GOLDEN MOMENT: Australia's Madeleine Fasnacht of Australia on her way to gold in the Girls Individual Time Trial Final on day 2 of the 2017 Youth Commonwealth Games on July 19, 2017 in Nassau, Bahamas.
GOLDEN MOMENT: Australia's Madeleine Fasnacht of Australia on her way to gold in the Girls Individual Time Trial Final on day 2 of the 2017 Youth Commonwealth Games on July 19, 2017 in Nassau, Bahamas. Mark Kolbe

Golden moment for young Aussie cyclist

HOBART'S Madeleine Fasnacht doesn't expect Richie Porte even knows her name but she's hoping her Commonwealth Youth Games gold medal is inching her closer to a training ride together once the Tour de France cyclist recovers.

Just as Porte has put Tasmania on the world cycling map, the exuberant Year 12 schoolgirl did her bit in the steamy 31 degree heat of the Bahamas with a time-trial triumph.

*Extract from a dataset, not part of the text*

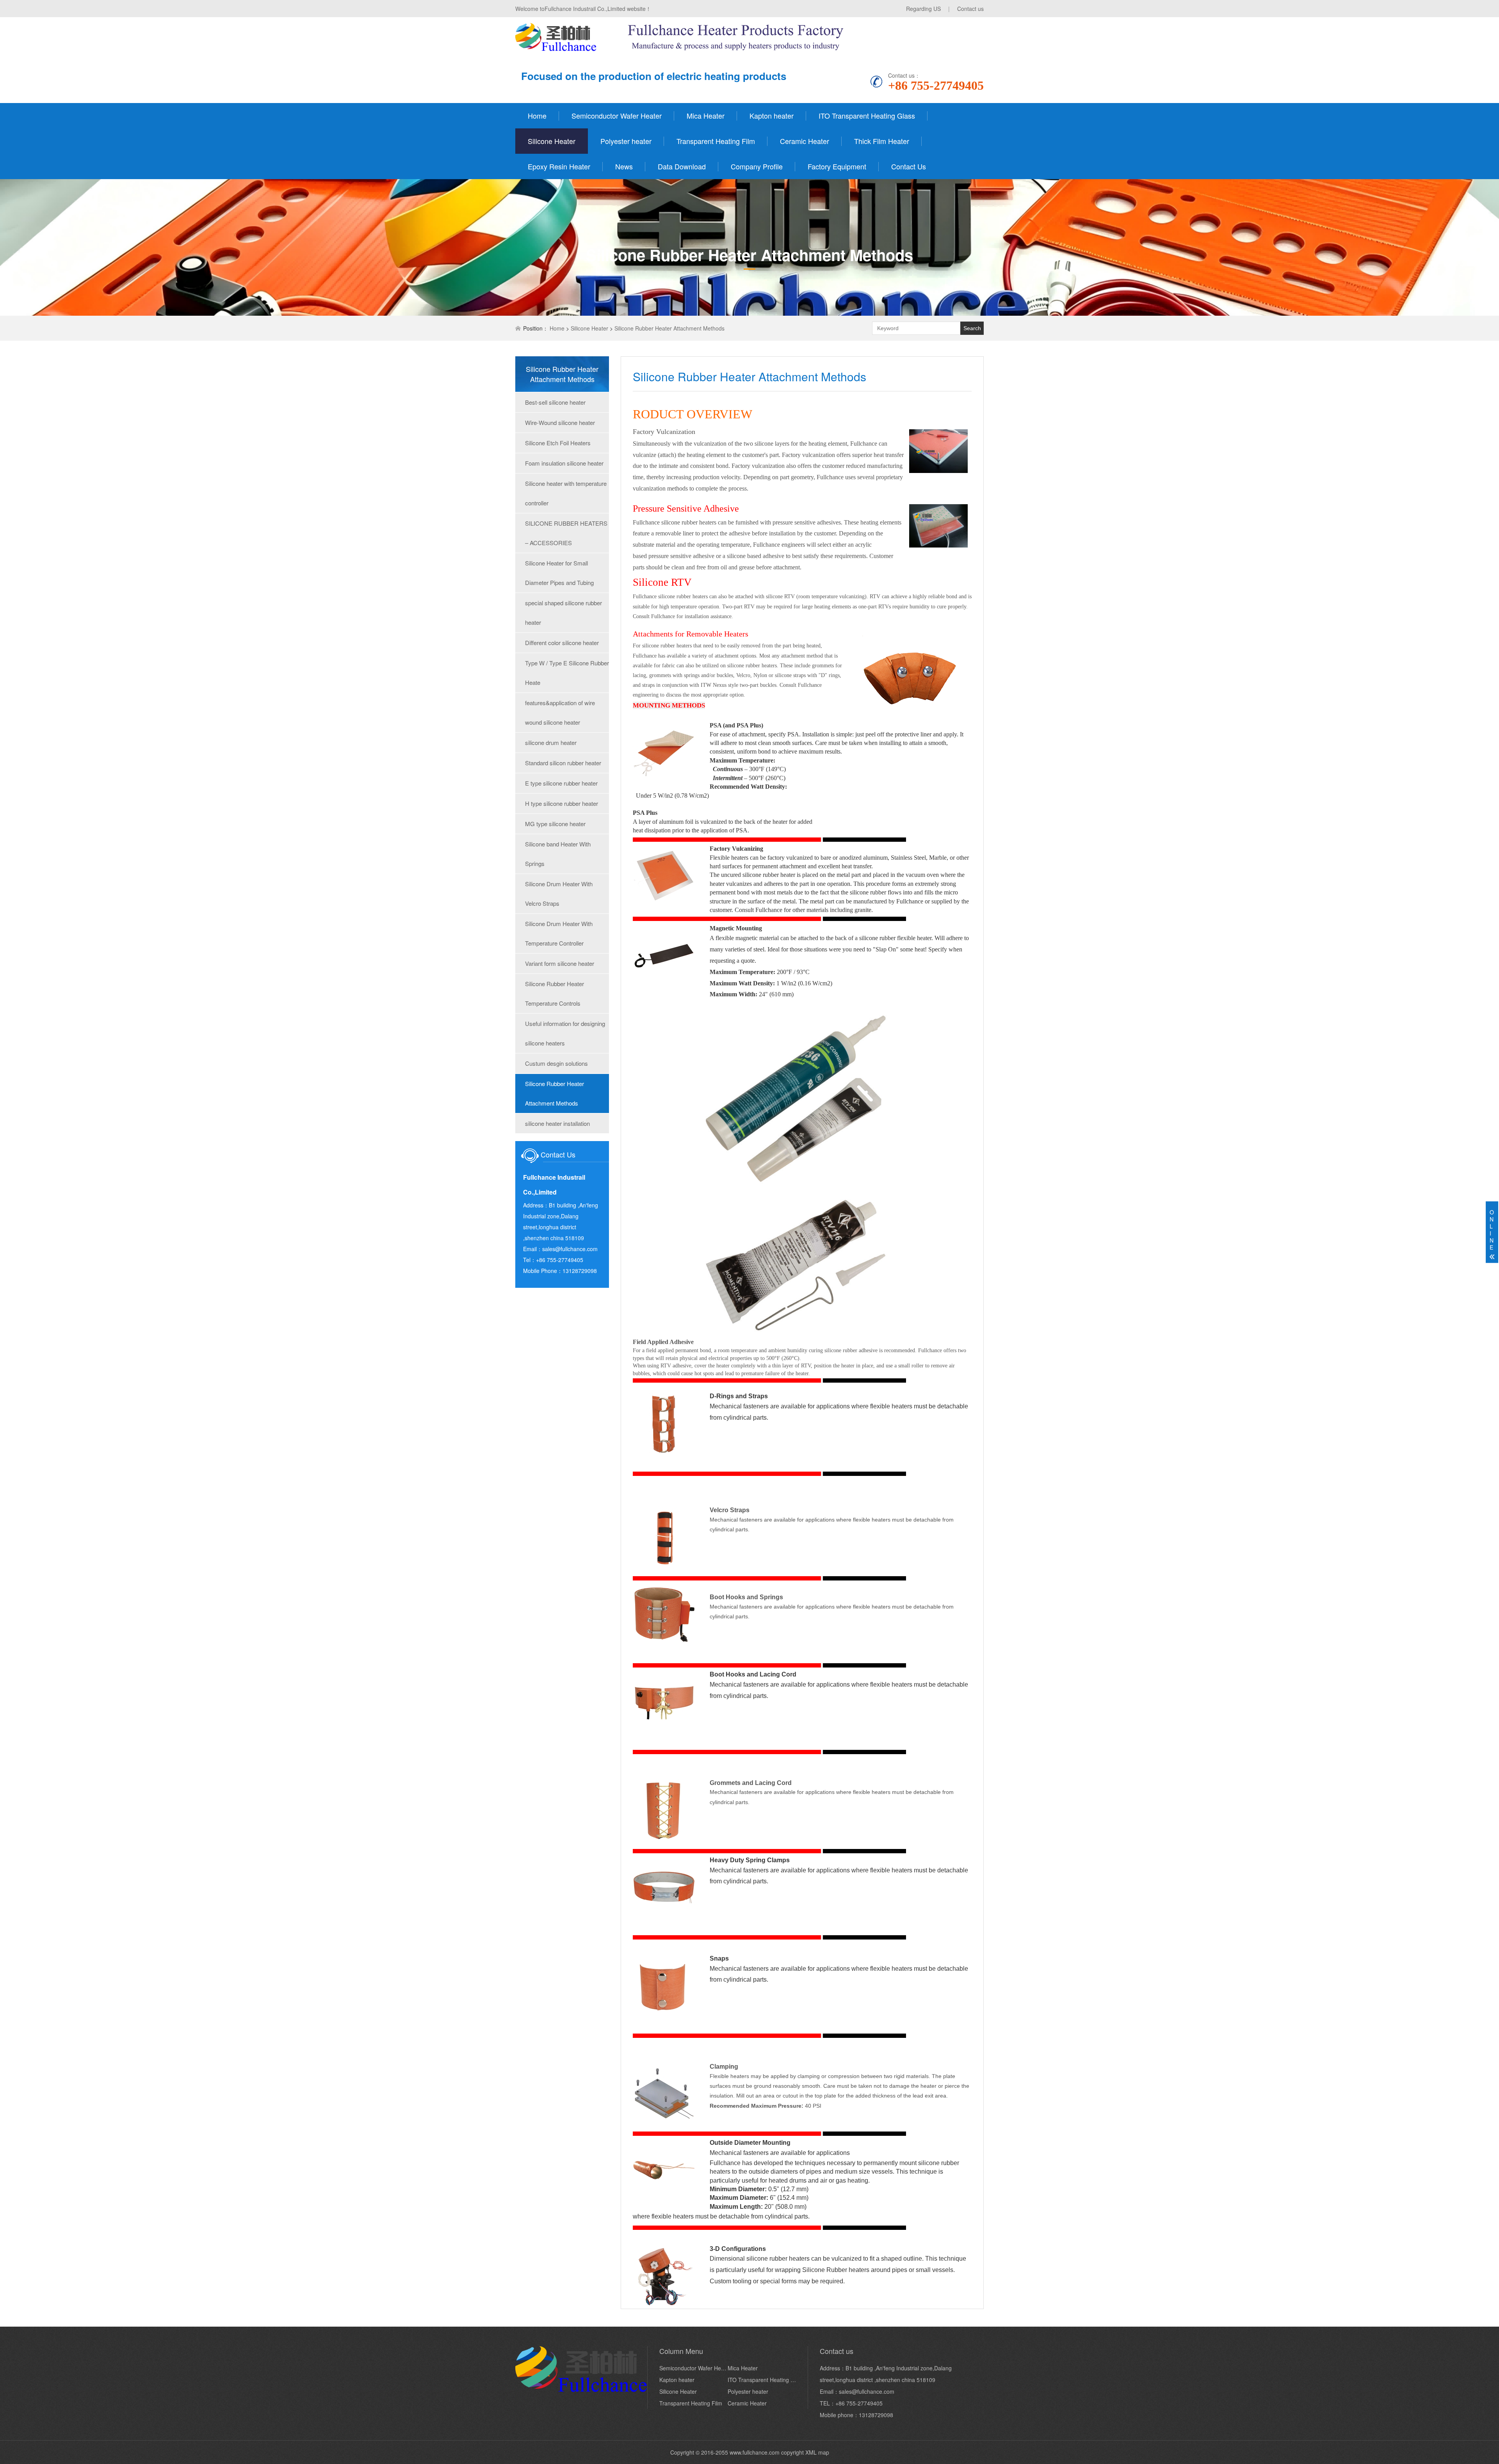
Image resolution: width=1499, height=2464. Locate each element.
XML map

For the sport's insiders, it was just another sign that, at 17, she is one of Australia's brightest prospects as a road rider.

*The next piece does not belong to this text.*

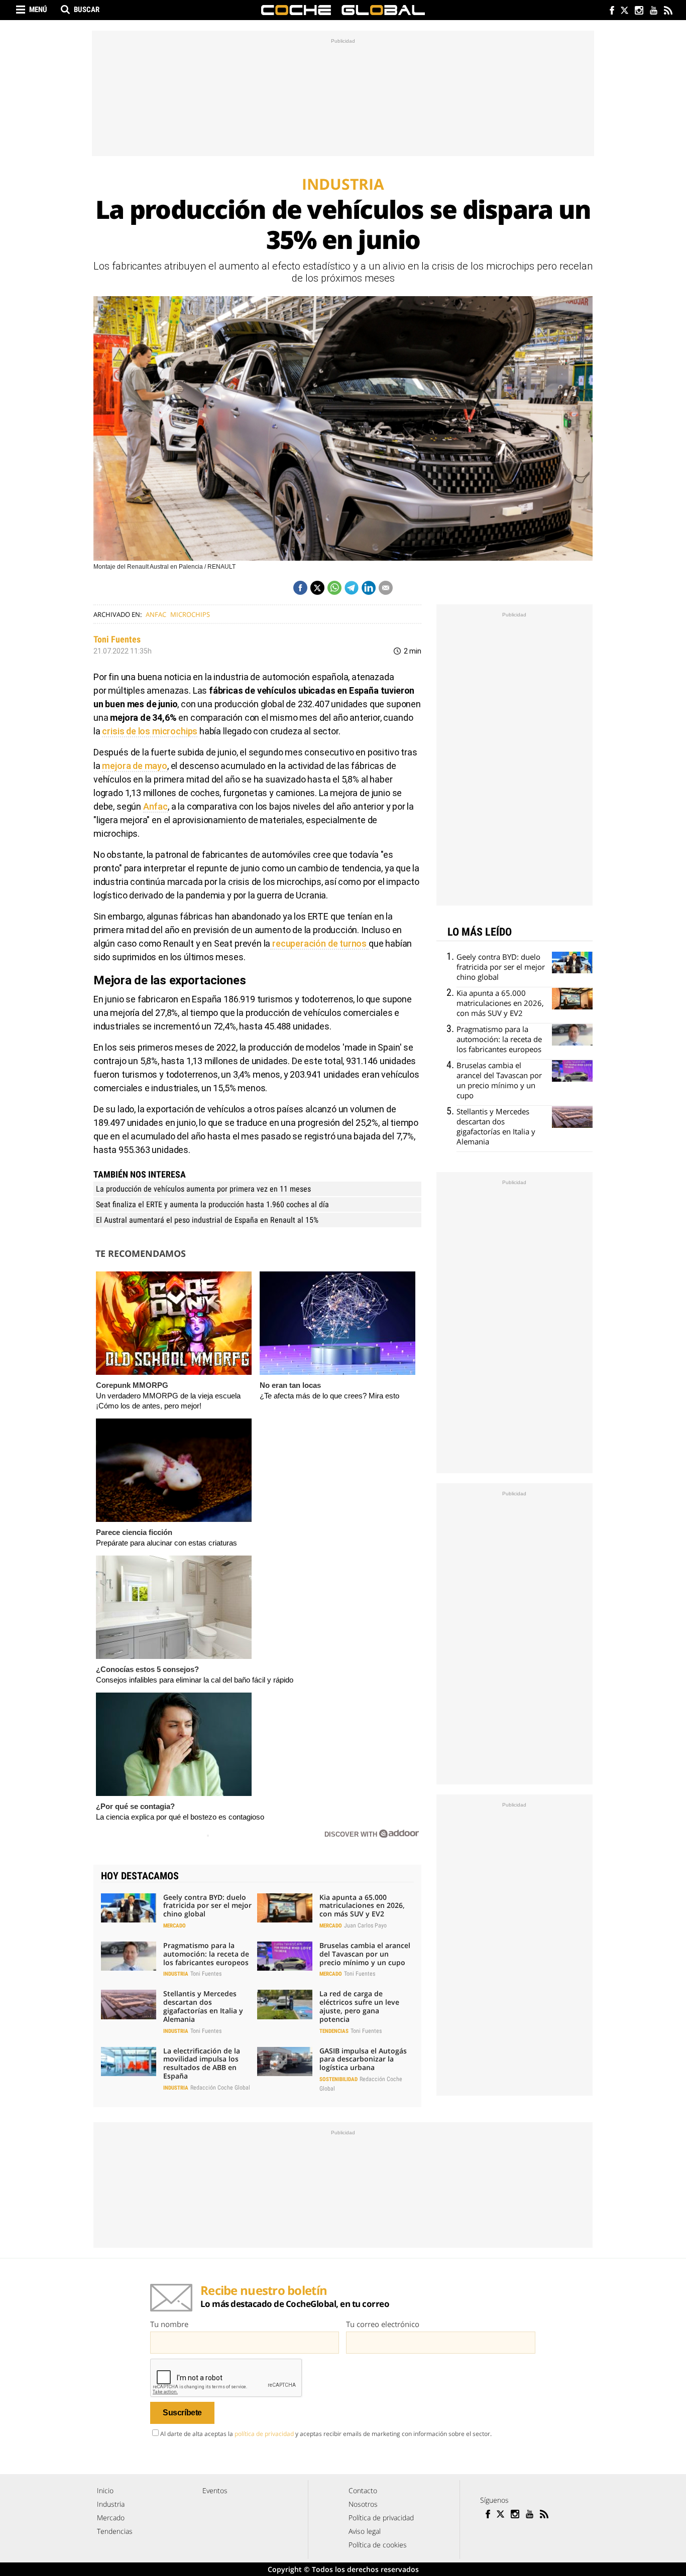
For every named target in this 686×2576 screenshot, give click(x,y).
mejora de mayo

It was a great result for the Tasmanian contingent among the 75-strong Aussie team for the Games.

"I'm really, really happy with the way the race panned out and a bit surprised considering I was training early on the weekend before I came away with the temperature at one degree," Fasnacht said.

"I fell, crashed, on some black ice around Hobart so I'm really happy I handled the big change in conditions because I finished severely dehydrated last time I raced in this sort of heat (in Qatar at last year's Under-19 road world championships)."

The Oceania junior road racing champion flipped from triathlon to cycling as Porte did and finds inspiration in the way he has risen from Australia's smallest state. 

"Having him in the Tour de France, I know the whole of Tassie was excited to see how he went," Fasnacht said.

"It's unfortunate the way his race ended (with a fall) but just knowing he's from Launcestion, from Tasmania, from triathlon, is pretty inspiring for me.

"I wouldn't expect he'd even know who I am but it would be pretty cool to go for a ride with him one time."

The Guilford Young College student will back up in Sunday's road race on the flat, coast course in the Bahamas where the sea wind and the short haul of around 65km are a major change-up to the hills of Hobart.

"You can't find a flat ride in Hobart but different challenges are what competing overseas is all about," Fasnacht said.

The 57kg rocket on two wheels will step up again in September because her selection for the road world championships in Norway looks assured.

Brisbane's Sebastian Berwick, 17, won bronze in the men's time trial, a dash over just 9.4km.

"I like a lot more hills but you've got to adapt," Berwick said.